What can we learn from the saga of chitosan gums in hyperphosphatemia therapy?

Control of high serum phosphorus, a marker of poor outcome, is still a poorly achieved goal in dialysis therapy. Therefore, the 2009 study (Savica et al., J Am Soc Nephrol 20: 639-644, 2009) showing a significant drop of serum phosphate (2.35 mg/dl) after only 2 weeks of chewing a chitosan-containing gum two times per day was received with great hopes by the renal community. Chitosan is a polymer of glucosamine, similar to sevelamer, which allegedly would bind phosphate present in high concentrations in the saliva of renal patients. Recent randomized studies, however, have been unable to duplicate these results. A systematic and detailed quantitative analysis of the available data was performed. It concluded that the amount of chitosan contained in the chewing gum (20 mg) is too little to account for the originally observed reduction in serum phosphate and be of any use as a phosphate binding agent in the management of hyperphosphatemia.
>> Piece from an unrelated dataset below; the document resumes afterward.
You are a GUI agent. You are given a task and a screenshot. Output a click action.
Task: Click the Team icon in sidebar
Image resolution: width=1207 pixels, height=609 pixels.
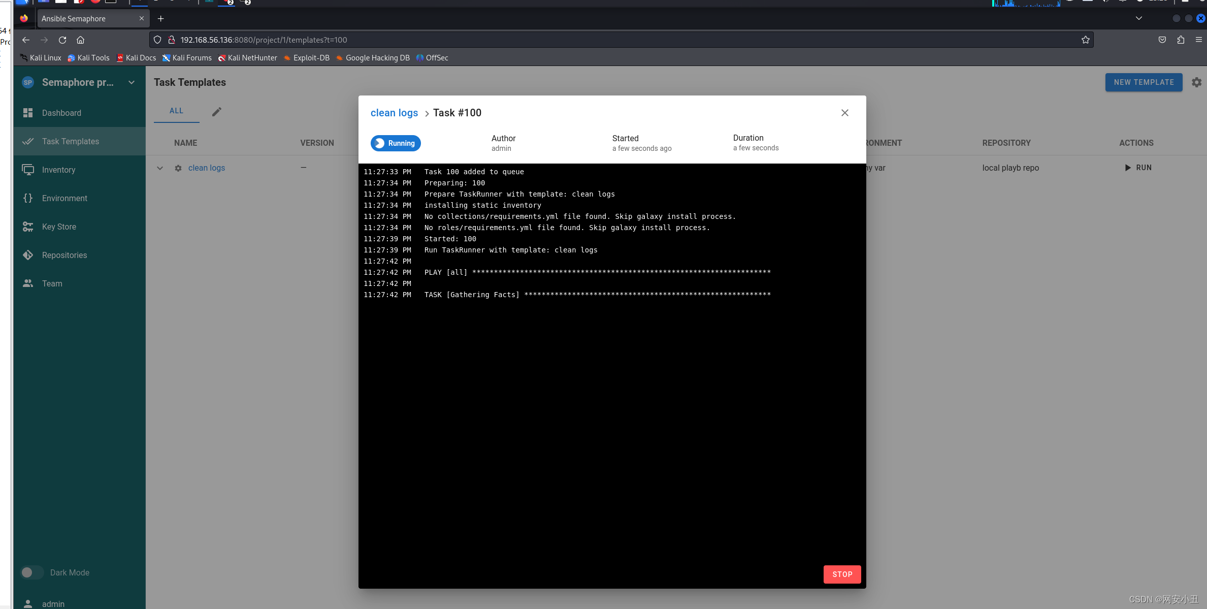29,283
It was postulated that the original marked drop in serum phosphate may have been caused by the Hawthorne effect, which is frequently observed in nonrandomized clinical trials. Two important lessons derived from this analysis are emphasized. The first lesson is the demonstration of the importance of randomized, placebo-controlled studies in clinical research. If randomization had been performed in the original study, the Hawthorne effect would have been detected. The second lesson is showing the importance of quantitative analysis, which in this case, would have avoided the time and effort expended in several randomized clinical trials that eventually concluded the ineffectiveness of the chitosan-containing chewing gums as a phosphate binder.